第二部風の吹く都

第三楽章風向かう少女

 大風の儀に使われる衣装は、普段の儀に使われるものとは、少し違った作りをしている。強い風が吹くことが分かっている為、金属などの硬い装飾品は殆ど着けず、代わりに軽く薄い布で作られた装飾が増える。

 レルカは苛々としながら、そのピラピラとした布を次々と結んでいった。王宮楽団員としては、何度も大風の儀に臨んでいるレルカだったが、一ノ姫役ともなると、装飾が格段に増える。その上、仕方がないと分かってはいても、一ノ姫の代役をすることを、割り切り切れていなかったのだから、尚更レルカの苛立ちは募った。

 一ノ姫役とは言っても、舞自体は変わりなく、装束と立ち位置が変わるだけだが、重圧は比べようもないほど重い。

 レルカは一ノ姫になりたかった。しかし、こんな形で、しかも代役などという形で、なりたかった訳ではない。

 レルカは最後の布を結ぶと、近くの椅子にへたり込むように座った。これだけで疲れてしまった。レルカは溜息を吐いて、窓の外の空を見た。もう空は大分赤く染まっていて、幾ばくもないうちに日没になるだろう。舞は深夜から始まるので、まだ時間はあるが、日が落ちれば舞台の確認など、王宮楽団員達も忙しくなる。

 そのまま、どのくらいの間ぼんやりとしていたのか、ノックの音でレルカが我に帰った時には、空はもう暗くなり始めていた。レルカは慌てて立ち上がり、扉の向こうに返事をすると、そろっと扉を開けたのはユリーシアだった。

「用意はできましたか、レルカ?」

「長官様……。」

 レルカが頷き返すと、ユリーシアは柔らかく微笑んで、出てくるように促した。

「皆さんの出来はどうですか?」

 黙ったままユリーシアについてくるレルカに、ユリーシアはそう問いかけた。

「……今年は、新入りがいないようなので、皆勝手が分かっていますから。」

 今年の儀までに王宮楽団に入ったばかりの新入りは、ルテスのみ。彼も抜けているらしいと分かった今、残りの二十八人は全員、一度以上は経験があるため、新しく教える必要がない。その点、一ノ姫役ということで、全員のまとめ役をせねばならないレルカとしては、楽ではあったのだが、どことなく釈然としない思いはあった。

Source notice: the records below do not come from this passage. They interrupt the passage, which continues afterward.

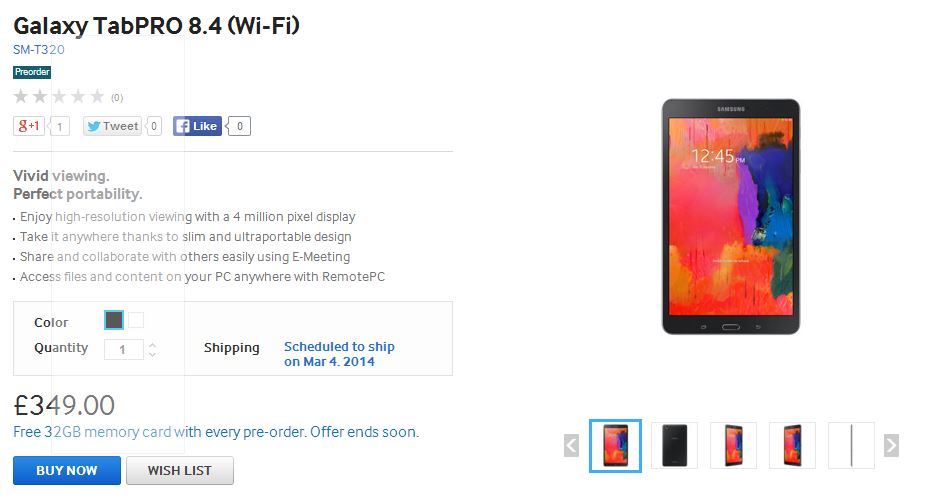Share the product with the Tweet button
The width and height of the screenshot is (941, 502).
[112, 126]
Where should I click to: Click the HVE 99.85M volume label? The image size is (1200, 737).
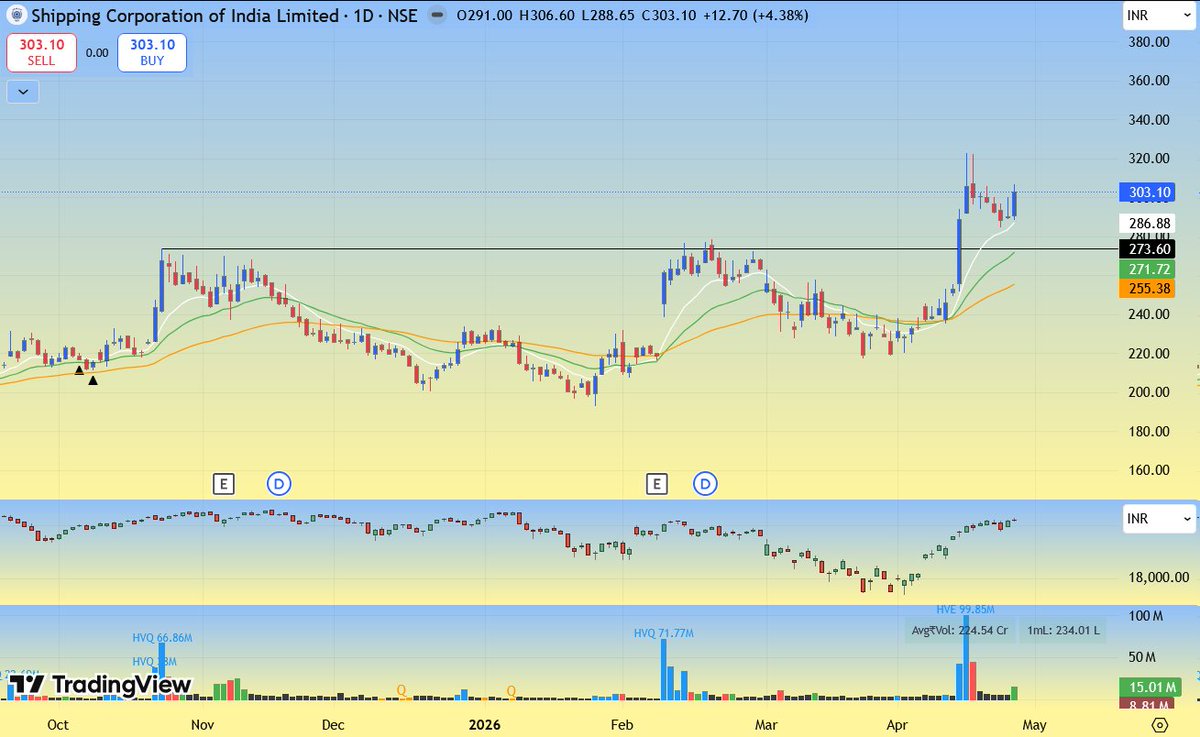pos(966,609)
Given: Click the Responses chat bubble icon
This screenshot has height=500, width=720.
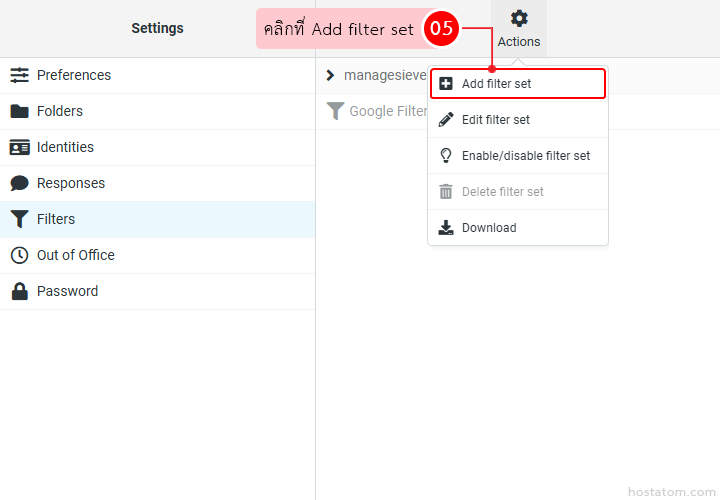Looking at the screenshot, I should [19, 183].
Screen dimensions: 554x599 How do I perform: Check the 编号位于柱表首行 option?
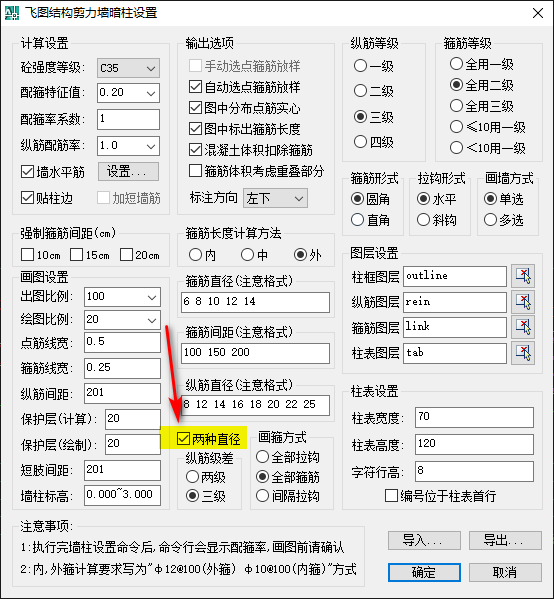pos(391,495)
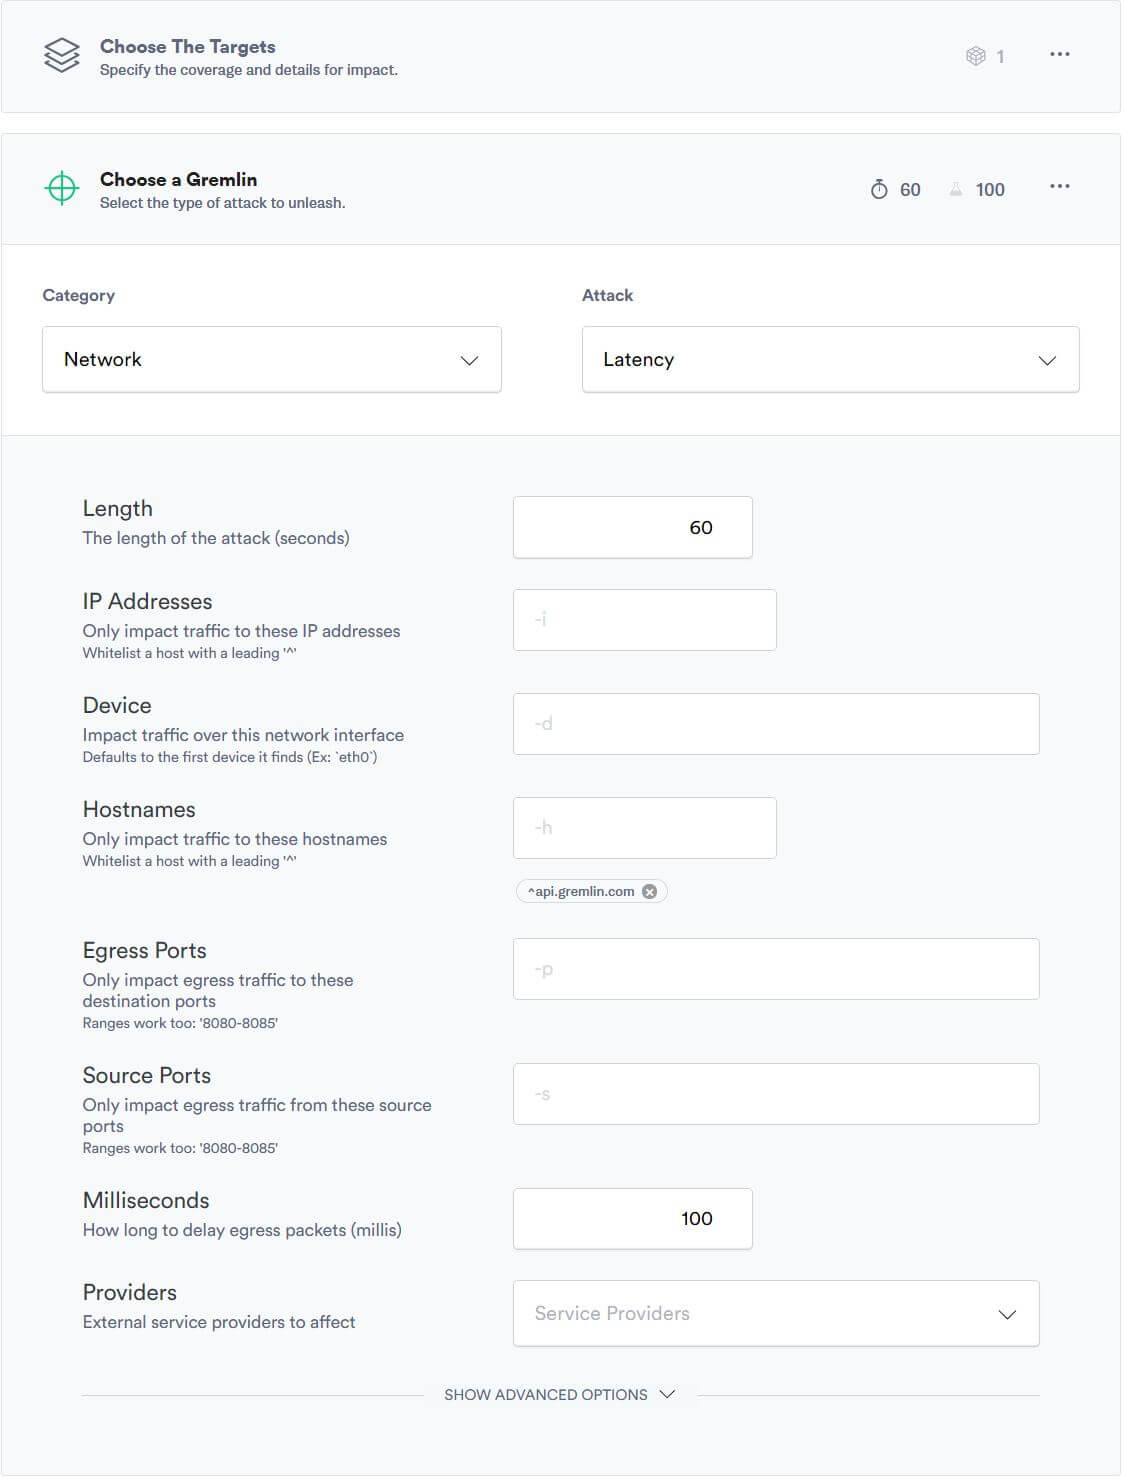
Task: Click the Hostnames input field
Action: [x=644, y=827]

「そうですか。…今年は少し人数が少ないですから、無理はなさらないように。」

「………。」

 レルカは、やはり釈然としない思いが拭いきれず、唇を噛んで押し黙った。

 あの日ラミアに言われた、「私は貴女が、相応しいと思ってる。」という言葉が、レルカは頭から離れなかった。嬉しさではない。ただ、そう言われた時、悔しくて、悲しくて、腹立たしくて、ぐちゃぐちゃな思いが、レルカの胸に込み上がった。そう思うなら何故、自分に一ノ姫を譲らないのか、結局一ノ姫に選ばれているのはラミアではないか、と。

「……なぜ、ラミア、一ノ姫は来ないんですか。」

 ユリーシアはレルカの突然の問いに、悲しげに目を細めると、レルカから視線を外して、小さく首を振った。

「今はまだ…。」

 レルカは俯いたまま、ぎゅっと唇を噛み締めた。おそらく、ラミアはこの一件の全てを知っている。しかし、当事者達に近いはずの自分は、蚊帳の外。それが、レルカは腹立たしかった。

「そうですか。」

 そのあと、レルカもユリーシアも喋ることなく、無言のまま歩いていった。




 ケイルは呪術師にそろそろだと呼ばれ、愛用の弦楽器を抱え舞台の裏側へと出てきた。もうすっかり辺りは暗く、日も落ちてしまった。しかし篝火が多く焚かれ、暗いと感じることもなく、人の出入りも激しい為、夜の静けさも無い。今、舞台上では設営の最終確認が行われ、それが終わると、ようやく楽団員達も舞台上に上がることができる。表にはもう、多くの客が待ち構えていることだろう。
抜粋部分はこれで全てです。